Vector deltas and moving in unknown areas

Question

Hi All,

I was in need of a little math help that I can't seem to find the answer to, any links to documentation would be greatly appreciated.

Heres my situation, I have no idea where I am in this maze, but I need to move around and find my way back to the start. I was thinking of implementing a waypoint list of places i've been offset from my start at 0,0. This is a 2D cartesian plane.

I've been given 2 properties, my translation speed from 0-1 and my rotation speed from -1 to 1. -1 is very left and +1 is very right. These are speed and not angles so thats where my problem lies. If I'm given 0 as a translation speed and 0.2 I will continually turn to my right at a slow speed.

How do I figure out the offsets given these 2 variables? I can store it every time I take a 'step'.

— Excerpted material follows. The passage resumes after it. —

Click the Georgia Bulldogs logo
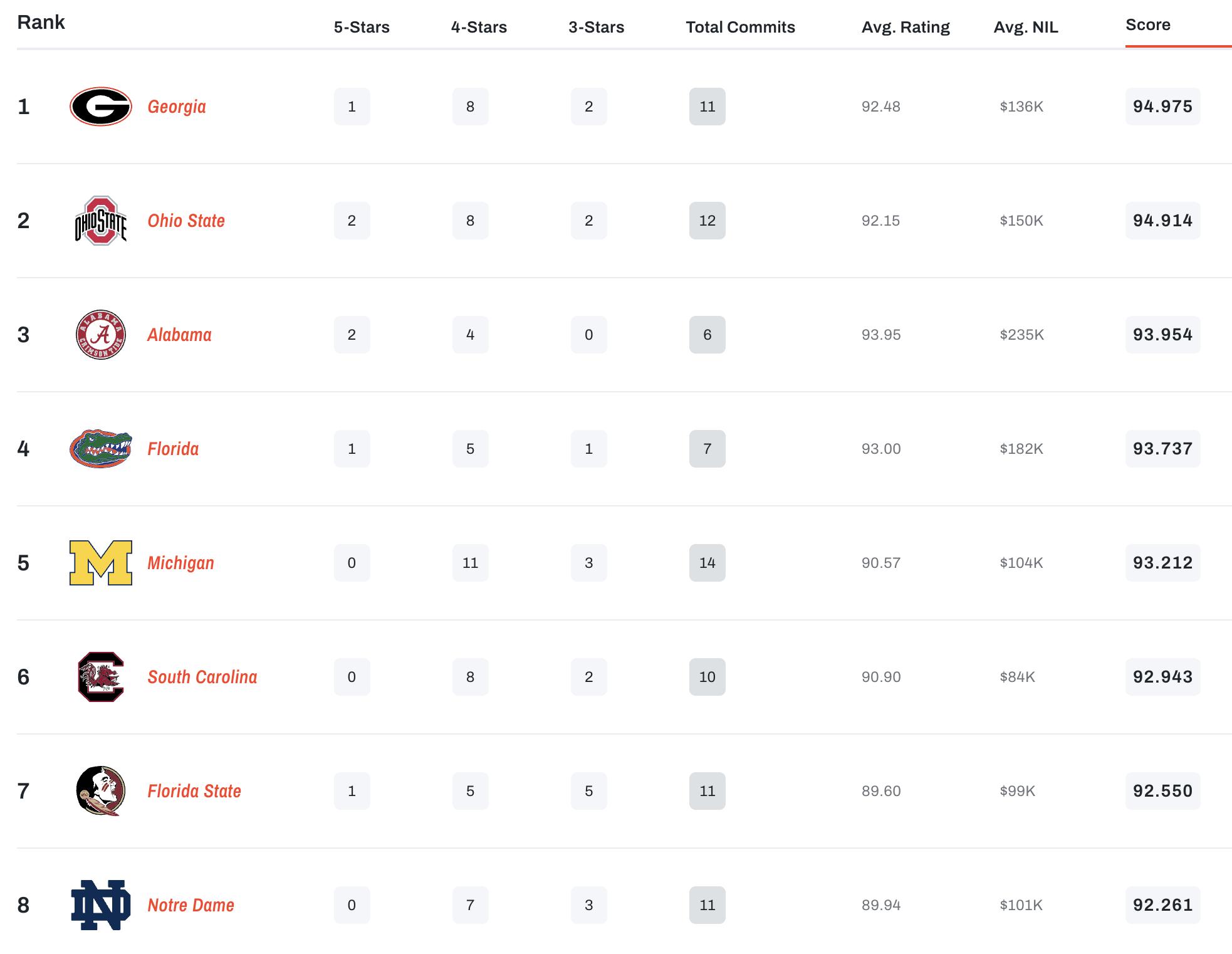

I just need to figure out the offsets in x and y terms given the translations and rotation speeds. And the rotation to get to those points.

Any help is appreciated.

Answer 1

You could do it in two stages. First work out the change of direction to get a new direction vector and then secondly work out the new position using this new direction. Something like

angle = angle + omega * delta_t;

const double d_x = cos( angle );
const double d_y = sin( angle );

x = x + d_x * delta_t * v;
y = y + d_y * delta_t * v;

where you store your current angle out at each step. ( d_x, d_y ) is the current direction vector and omega is the rotation speed that you have. delta_t is obviously your timestep and v is your speed.

This may be too naive to split it up into two distinct stages. I'm not sure I haven't really thought it through too much and haven't tested it but if it works let me know!